Une variante fait surface à Atlantic City où un groupe de quakers renomme les cases en fonction de la toponymie locale: Oriental Avenue, Park Place, Boardwalk… Dans les années 1930, un couple de quakers invite Charles Darrow, un ami réparateur de chauffages, à y jouer. Au chômage du fait de la Grande Dépression, Darrow note consciencieusement les règles. Dans son coin, il le relooke en lui donnant les lignes épurées et les couleurs désormais familières dans le monde entier. Il en produit des exemplaires à la main qu’il vend à un grand magasin local.
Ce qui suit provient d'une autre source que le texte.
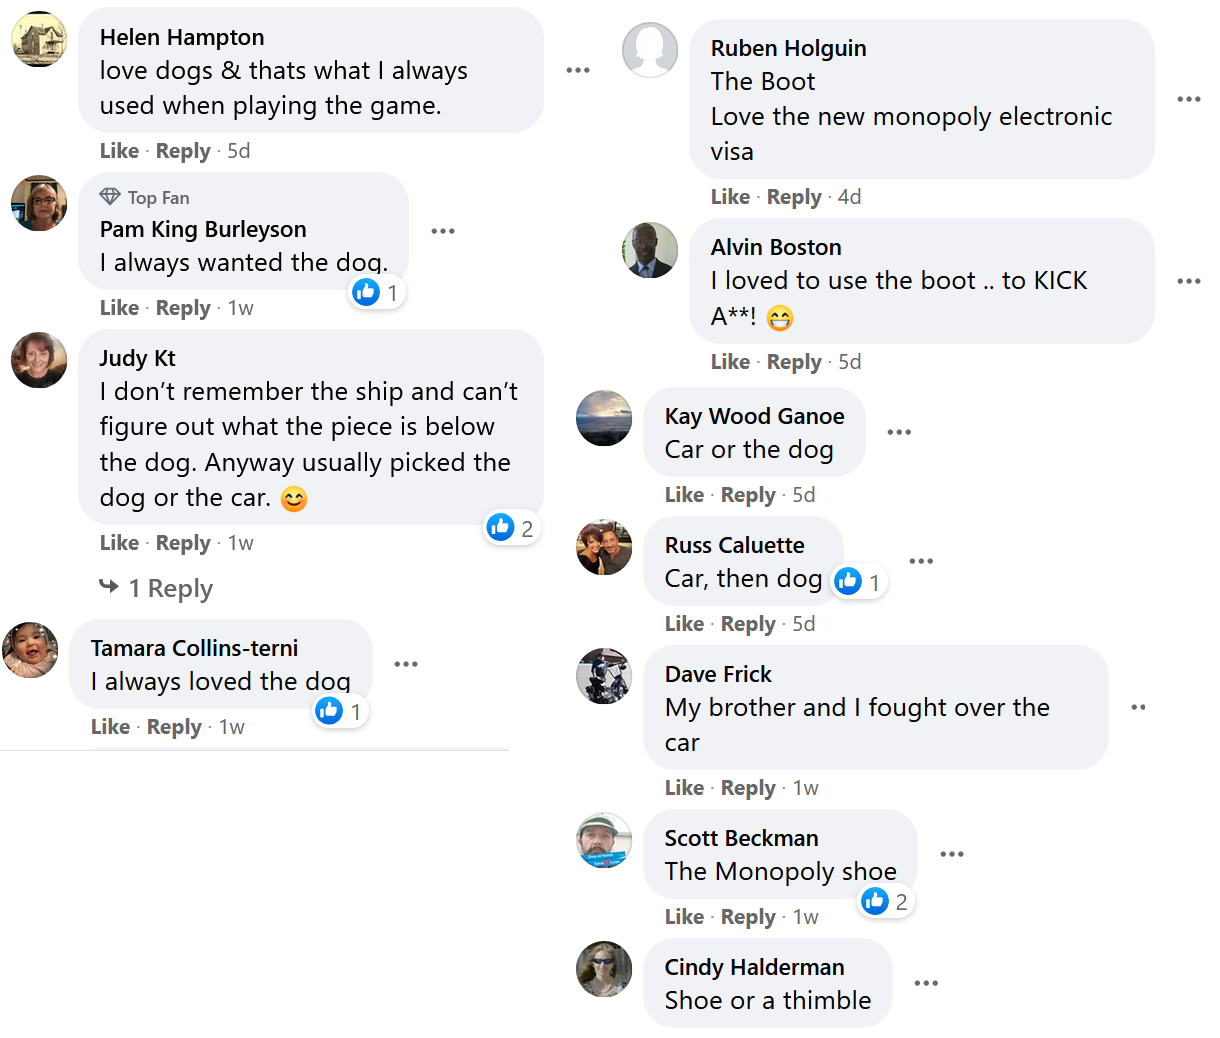Like Dave Frick's comment
Screen dimensions: 1220x1038
coord(684,788)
Le Monopoly, comme il l’a rebaptisé, s’arrache comme des petits pains.
Un anti-Monopoly rétablit la vérité
En 1935, Darrow vend “son” jeu au grand fabricant de jouets Parker Brothers. A la faveur du succès, l’entreprise ne tarde pas à découvrir que le jeu existait déjà. Parker Brothers obtient pourtant le silence de “Lizzie” Magie, lui faisant miroiter la publication de deux autres de ses jeux. Celle-ci mourra en 1948. Mais à la ligne “fabricante de jeux” de ses comptes annuels, on peut lire la mention: “0 $”.
Cette spoliation en bonne et due forme serait restée largement méconnue si dans les années 1970, un certain Ralph Anspach ne s’était pas retrouvé impliqué dans un conflit juridique avec Parker Brothers. En cause: le jeu que ce professeur d’économie a créé, l’Anti-Monopoly, une décalque de l’original qui critique les cartels pétroliers et les monopoles capitalistes. Une bataille à la David et Goliath s’engage dans laquelle le premier, pour se défendre, frôle la faillite mais parvient à révéler qu’un jeu existait déjà avant celui acheté par Parker Brothers. Ainsi parvient enfin l’identité de la véritable inventrice du jeu.
Mais justice ne lui sera pas rendue pour autant. Le réel s’en tiendra scrupuleusement aux règles du jeu. Le plagiaire restera le seul crédité et s’enrichira au détriment des autres, terminant à la tête de son monopole. Et bien sûr, sans jamais passer par la case “Prison”.